- Task statement: Copy all the lines of the listing below exactly. Skip the images.

- Supplied material:
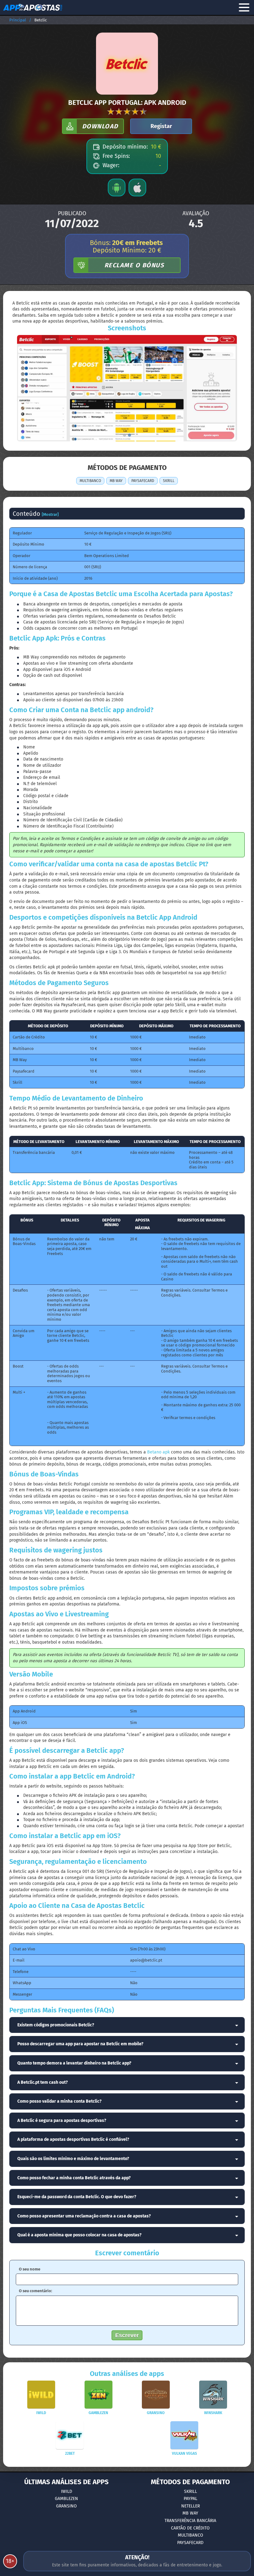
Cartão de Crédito (190, 2528)
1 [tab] (124, 435)
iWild (66, 2491)
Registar (161, 126)
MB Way (190, 2513)
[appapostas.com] (32, 7)
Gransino (66, 2506)
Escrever (127, 2335)
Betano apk (158, 1452)
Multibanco (190, 2535)
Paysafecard (190, 2542)
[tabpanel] (127, 388)
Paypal (190, 2498)
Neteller (190, 2506)
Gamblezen (66, 2498)
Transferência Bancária (190, 2520)
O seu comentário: (35, 2290)
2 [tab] (129, 435)
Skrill (190, 2491)
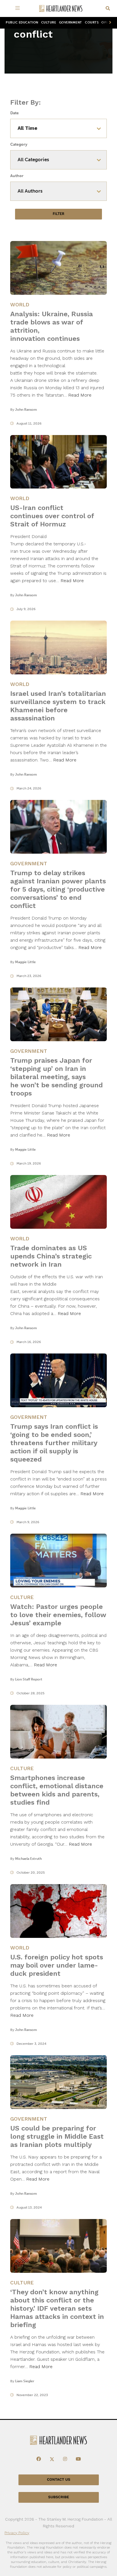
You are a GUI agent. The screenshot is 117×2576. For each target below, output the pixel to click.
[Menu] (18, 8)
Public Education (22, 22)
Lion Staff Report (28, 1679)
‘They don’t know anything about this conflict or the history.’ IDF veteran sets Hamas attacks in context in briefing (57, 2308)
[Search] (107, 8)
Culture (48, 22)
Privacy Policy (17, 2532)
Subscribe (58, 2497)
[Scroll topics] (109, 23)
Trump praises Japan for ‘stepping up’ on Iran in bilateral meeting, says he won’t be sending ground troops (56, 1076)
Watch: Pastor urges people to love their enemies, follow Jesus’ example (58, 1615)
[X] (52, 2459)
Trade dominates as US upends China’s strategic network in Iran (51, 1256)
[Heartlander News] (60, 8)
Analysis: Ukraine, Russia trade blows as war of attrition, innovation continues (51, 326)
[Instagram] (65, 2459)
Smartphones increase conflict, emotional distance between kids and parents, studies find (56, 1790)
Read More (79, 395)
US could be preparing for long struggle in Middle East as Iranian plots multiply (57, 2136)
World (19, 304)
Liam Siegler (24, 2381)
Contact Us (58, 2479)
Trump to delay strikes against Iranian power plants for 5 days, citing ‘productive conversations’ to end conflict (58, 889)
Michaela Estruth (28, 1859)
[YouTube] (78, 2459)
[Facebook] (38, 2459)
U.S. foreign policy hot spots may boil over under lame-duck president (56, 1965)
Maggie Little (25, 962)
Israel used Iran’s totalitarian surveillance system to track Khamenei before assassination (58, 706)
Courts (92, 22)
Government (70, 22)
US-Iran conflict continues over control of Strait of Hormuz (52, 516)
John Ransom (26, 410)
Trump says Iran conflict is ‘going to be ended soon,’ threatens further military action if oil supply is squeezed (54, 1442)
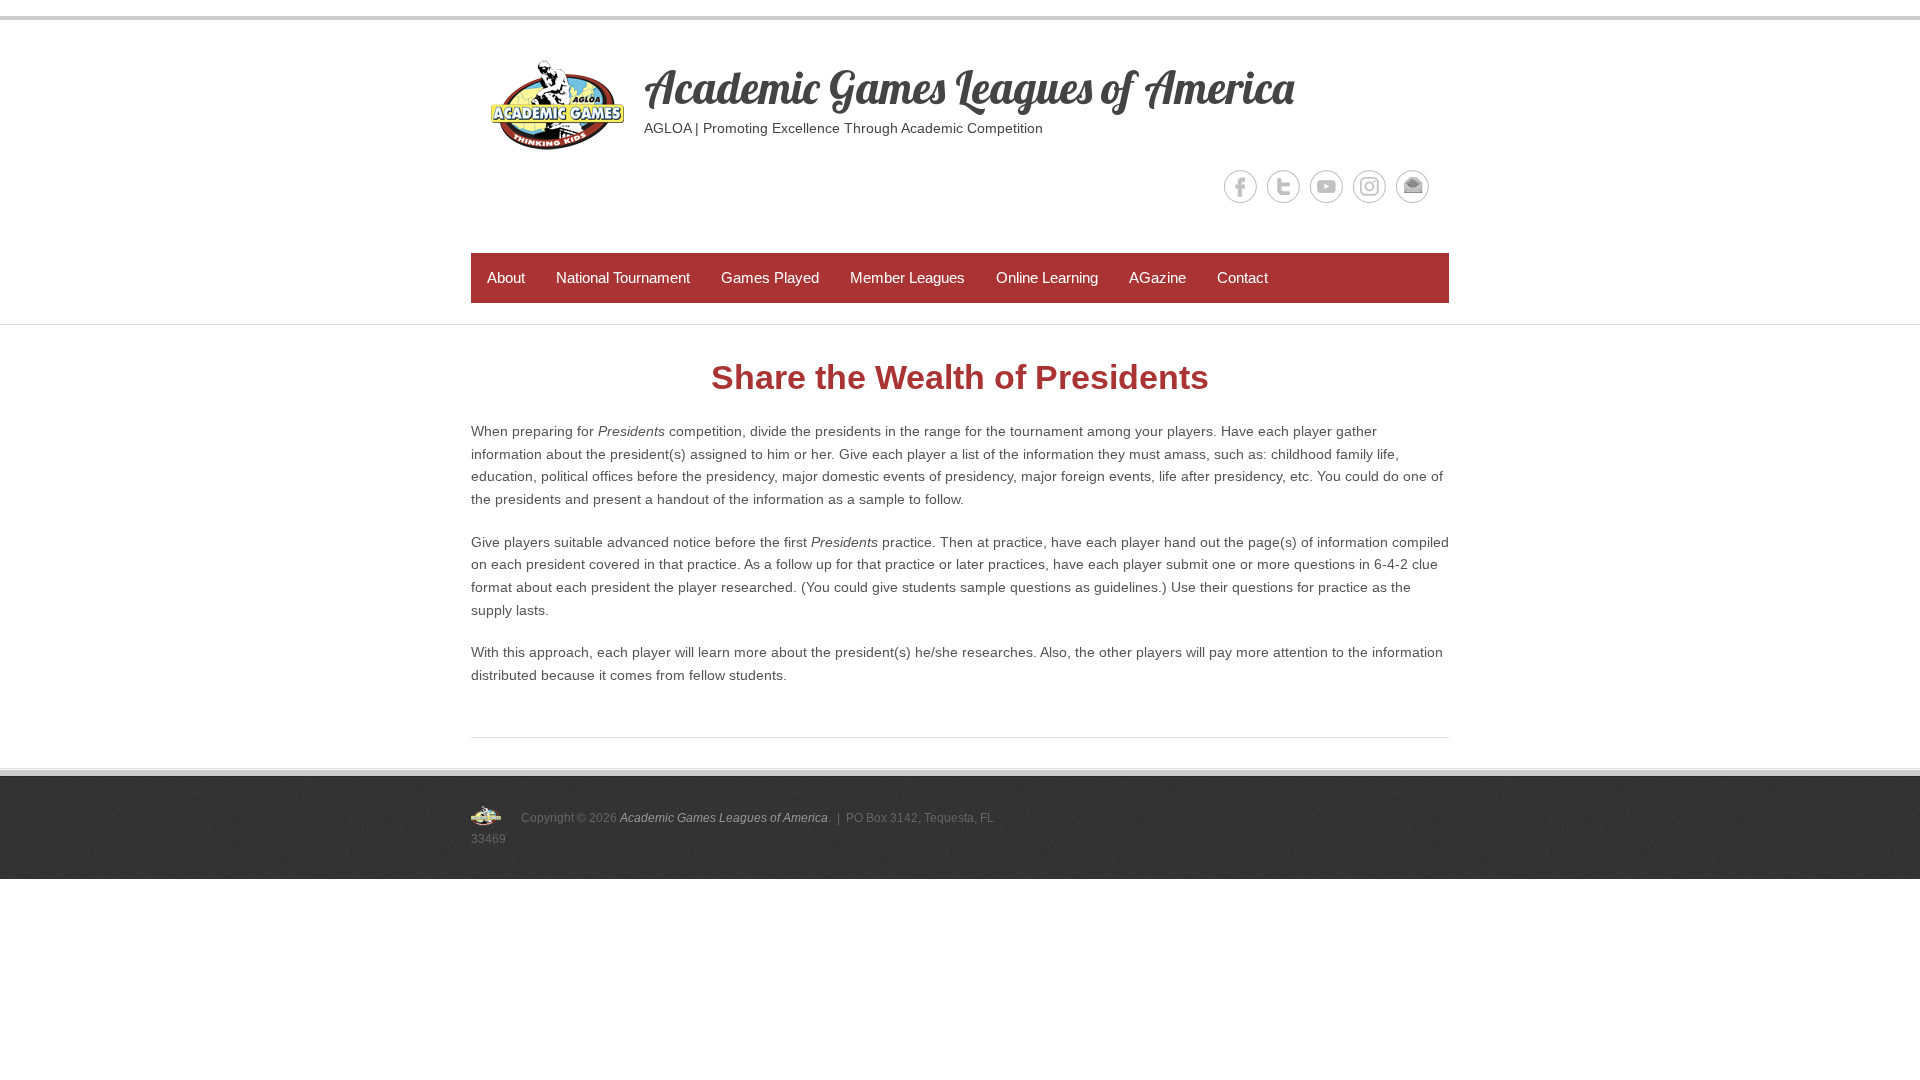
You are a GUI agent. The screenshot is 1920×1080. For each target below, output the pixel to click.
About (506, 277)
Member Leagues (907, 277)
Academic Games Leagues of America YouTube (1326, 186)
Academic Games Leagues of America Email (1412, 186)
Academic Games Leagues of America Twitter (1283, 186)
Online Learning (1047, 277)
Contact (1242, 277)
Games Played (770, 277)
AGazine (1157, 277)
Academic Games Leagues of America (969, 87)
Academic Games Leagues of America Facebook (1240, 186)
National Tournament (623, 277)
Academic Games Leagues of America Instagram (1369, 186)
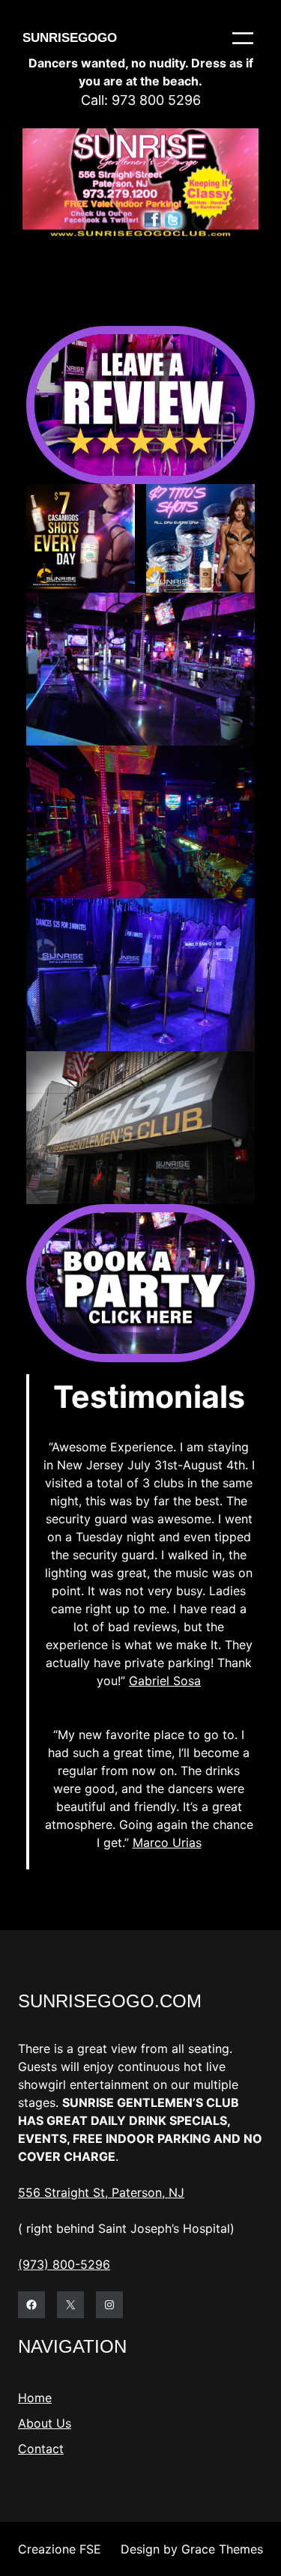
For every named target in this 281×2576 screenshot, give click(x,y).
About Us (44, 2423)
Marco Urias (167, 1842)
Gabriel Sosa (165, 1680)
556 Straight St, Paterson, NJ (101, 2192)
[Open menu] (243, 38)
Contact (41, 2448)
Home (35, 2397)
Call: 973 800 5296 (141, 100)
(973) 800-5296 (64, 2264)
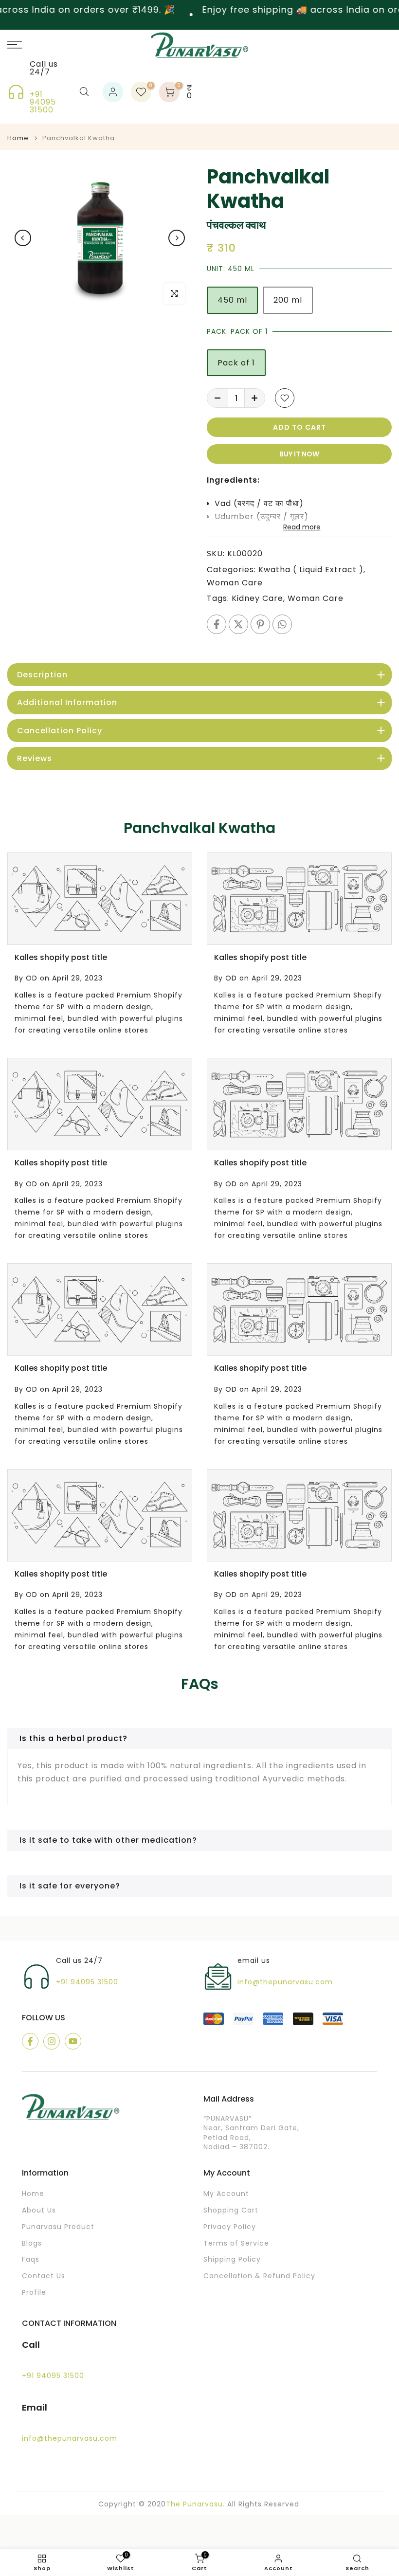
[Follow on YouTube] (73, 2041)
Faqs (30, 2259)
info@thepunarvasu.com (285, 1982)
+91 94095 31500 (43, 102)
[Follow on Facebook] (30, 2041)
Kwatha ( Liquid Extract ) (310, 569)
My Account (226, 2193)
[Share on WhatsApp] (282, 624)
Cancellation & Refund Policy (259, 2276)
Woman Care (235, 582)
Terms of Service (236, 2243)
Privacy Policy (229, 2226)
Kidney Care (257, 598)
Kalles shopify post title (61, 957)
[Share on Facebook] (216, 624)
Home (18, 138)
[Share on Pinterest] (260, 624)
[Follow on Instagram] (51, 2041)
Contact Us (43, 2276)
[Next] (176, 238)
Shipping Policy (232, 2259)
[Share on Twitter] (238, 624)
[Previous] (23, 238)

- Expected answer:
Cartão de Crédito (190, 2528)
1 [tab] (124, 435)
iWild (66, 2491)
Registar (161, 126)
MB Way (190, 2513)
[appapostas.com] (32, 7)
Gransino (66, 2506)
Escrever (127, 2335)
Betano apk (158, 1452)
Multibanco (190, 2535)
Paysafecard (190, 2542)
[tabpanel] (127, 388)
Paypal (190, 2498)
Neteller (190, 2506)
Gamblezen (66, 2498)
Transferência Bancária (190, 2520)
O seu comentário: (35, 2290)
2 [tab] (129, 435)
Skrill (190, 2491)
You are a GUI agent. The screenshot is 117×2576. For each target below, output the pixel to click.
[Menu] (18, 8)
Public Education (22, 22)
Lion Staff Report (28, 1679)
‘They don’t know anything about this conflict or the history.’ IDF veteran sets Hamas attacks in context in briefing (57, 2308)
[Search] (107, 8)
Culture (48, 22)
Privacy Policy (17, 2532)
Subscribe (58, 2497)
[Scroll topics] (109, 23)
Trump praises Japan for ‘stepping up’ on Iran in bilateral meeting, says he won’t be sending ground troops (56, 1076)
Watch: Pastor urges people to love their enemies, follow Jesus’ example (58, 1615)
[X] (52, 2459)
Trade dominates as US upends China’s strategic network in Iran (51, 1256)
[Heartlander News] (60, 8)
Analysis: Ukraine, Russia trade blows as war of attrition, innovation continues (51, 326)
[Instagram] (65, 2459)
Smartphones increase conflict, emotional distance between kids and parents, studies find (56, 1790)
Read More (79, 395)
US could be preparing for long struggle in Middle East as Iranian plots multiply (57, 2136)
World (19, 304)
Liam Siegler (24, 2381)
Contact Us (58, 2479)
Trump to delay strikes against Iranian power plants for 5 days, citing ‘productive conversations’ to end conflict (58, 889)
Michaela Estruth (28, 1859)
[YouTube] (78, 2459)
[Facebook] (38, 2459)
U.S. foreign policy hot spots may boil over under lame-duck president (56, 1965)
Maggie Little (25, 962)
Israel used Iran’s totalitarian surveillance system to track Khamenei before assassination (58, 706)
Courts (92, 22)
Government (70, 22)
US-Iran conflict continues over control of Strait of Hormuz (52, 516)
John Ransom (26, 410)
Trump says Iran conflict is ‘going to be ended soon,’ threatens further military action if oil supply is squeezed (54, 1442)
You are a GUI agent. The screenshot is 1920×1080. For each target below, output the pixel to click.
About (506, 277)
Member Leagues (907, 277)
Academic Games Leagues of America YouTube (1326, 186)
Academic Games Leagues of America Email (1412, 186)
Academic Games Leagues of America Twitter (1283, 186)
Online Learning (1047, 277)
Contact (1242, 277)
Games Played (770, 277)
AGazine (1157, 277)
Academic Games Leagues of America (969, 87)
Academic Games Leagues of America Facebook (1240, 186)
National Tournament (623, 277)
Academic Games Leagues of America Instagram (1369, 186)
For every named target in this 281×2576 screenshot, give click(x,y).
About Us (44, 2423)
Marco Urias (167, 1842)
Gabriel Sosa (165, 1680)
556 Straight St, Paterson, NJ (101, 2192)
[Open menu] (243, 38)
Contact (41, 2448)
Home (35, 2397)
Call: 973 800 5296 (141, 100)
(973) 800-5296 (64, 2264)
[Follow on YouTube] (73, 2041)
Faqs (30, 2259)
info@thepunarvasu.com (285, 1982)
+91 94095 31500 (43, 102)
[Follow on Facebook] (30, 2041)
Kwatha ( Liquid Extract ) (310, 569)
My Account (226, 2193)
[Share on WhatsApp] (282, 624)
Cancellation & Refund Policy (259, 2276)
Woman Care (235, 582)
Terms of Service (236, 2243)
Privacy Policy (229, 2226)
Kidney Care (257, 598)
Kalles shopify post title (61, 957)
[Share on Facebook] (216, 624)
Home (18, 138)
[Share on Pinterest] (260, 624)
[Follow on Instagram] (51, 2041)
Contact Us (43, 2276)
[Next] (176, 238)
Shipping Policy (232, 2259)
[Share on Twitter] (238, 624)
[Previous] (23, 238)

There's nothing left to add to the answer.